Dataset entries
Start of Block

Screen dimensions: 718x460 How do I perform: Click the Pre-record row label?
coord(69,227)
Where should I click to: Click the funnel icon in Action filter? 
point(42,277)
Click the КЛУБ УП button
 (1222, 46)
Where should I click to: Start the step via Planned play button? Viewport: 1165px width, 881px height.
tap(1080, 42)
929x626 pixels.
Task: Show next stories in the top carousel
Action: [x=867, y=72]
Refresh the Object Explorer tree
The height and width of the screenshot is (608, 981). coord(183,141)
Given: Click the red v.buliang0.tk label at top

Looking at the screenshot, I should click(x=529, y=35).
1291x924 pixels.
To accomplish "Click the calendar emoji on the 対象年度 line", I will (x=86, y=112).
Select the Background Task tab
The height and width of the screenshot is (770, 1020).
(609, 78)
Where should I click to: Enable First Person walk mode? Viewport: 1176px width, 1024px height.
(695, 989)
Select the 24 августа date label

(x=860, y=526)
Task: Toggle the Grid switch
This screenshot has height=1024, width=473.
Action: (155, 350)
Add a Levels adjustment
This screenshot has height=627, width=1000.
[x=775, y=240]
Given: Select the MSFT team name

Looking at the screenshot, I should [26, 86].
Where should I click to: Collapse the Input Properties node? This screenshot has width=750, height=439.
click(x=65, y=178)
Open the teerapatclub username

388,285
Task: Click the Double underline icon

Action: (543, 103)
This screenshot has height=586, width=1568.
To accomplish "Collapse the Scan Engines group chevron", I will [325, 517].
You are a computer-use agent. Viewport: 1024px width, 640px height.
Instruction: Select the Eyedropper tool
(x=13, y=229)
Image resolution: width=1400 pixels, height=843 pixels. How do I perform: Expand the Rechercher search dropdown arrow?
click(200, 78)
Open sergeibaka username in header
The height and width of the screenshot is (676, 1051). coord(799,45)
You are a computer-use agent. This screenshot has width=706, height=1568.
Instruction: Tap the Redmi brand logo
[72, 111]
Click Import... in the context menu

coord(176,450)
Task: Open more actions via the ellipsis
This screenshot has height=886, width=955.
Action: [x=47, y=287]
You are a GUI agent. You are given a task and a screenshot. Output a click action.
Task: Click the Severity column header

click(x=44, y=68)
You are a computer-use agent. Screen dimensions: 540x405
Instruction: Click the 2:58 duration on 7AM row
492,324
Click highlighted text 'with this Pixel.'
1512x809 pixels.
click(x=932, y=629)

End of Block

## TASK INSTRUCTIONS
Give back, exactly and with nothing added, the lines from the line containing "You are a computer-use agent. Viewport: 1024px" through the final line of the records above, both of them included.

## ANSWER TO THE EXERCISE
You are a computer-use agent. Viewport: 1024px width, 640px height.
Instruction: Select the Eyedropper tool
(x=13, y=229)
Image resolution: width=1400 pixels, height=843 pixels. How do I perform: Expand the Rechercher search dropdown arrow?
click(200, 78)
Open sergeibaka username in header
The height and width of the screenshot is (676, 1051). coord(799,45)
You are a computer-use agent. This screenshot has width=706, height=1568.
Instruction: Tap the Redmi brand logo
[72, 111]
Click Import... in the context menu

coord(176,450)
Task: Open more actions via the ellipsis
This screenshot has height=886, width=955.
Action: [x=47, y=287]
You are a GUI agent. You are given a task and a screenshot. Output a click action.
Task: Click the Severity column header

click(x=44, y=68)
You are a computer-use agent. Screen dimensions: 540x405
Instruction: Click the 2:58 duration on 7AM row
492,324
Click highlighted text 'with this Pixel.'
1512x809 pixels.
click(x=932, y=629)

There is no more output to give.